::: Exercise data

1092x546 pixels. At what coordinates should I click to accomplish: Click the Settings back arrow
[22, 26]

::::::
::: Exercise data

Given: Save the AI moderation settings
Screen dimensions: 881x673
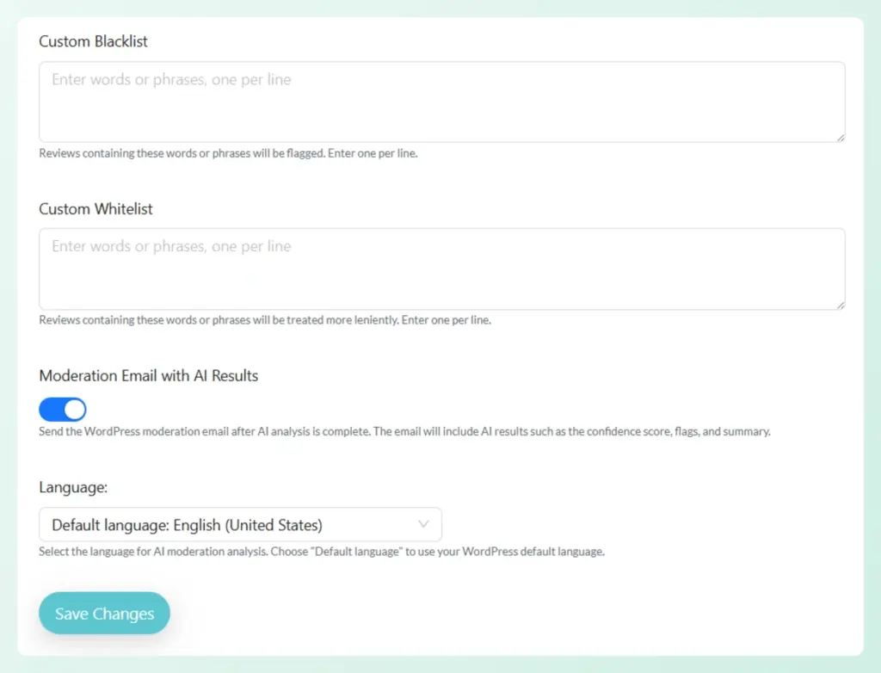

::::::
::: Exercise data

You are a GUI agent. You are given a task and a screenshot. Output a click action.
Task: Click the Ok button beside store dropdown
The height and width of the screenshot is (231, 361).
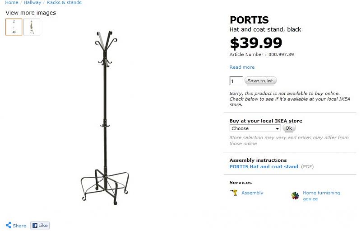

::::::

Filter the entries above and keep only the lines with the word "screenshot".

You are a GUI agent. You are given a task and a screenshot. Output a click action.
The height and width of the screenshot is (231, 361).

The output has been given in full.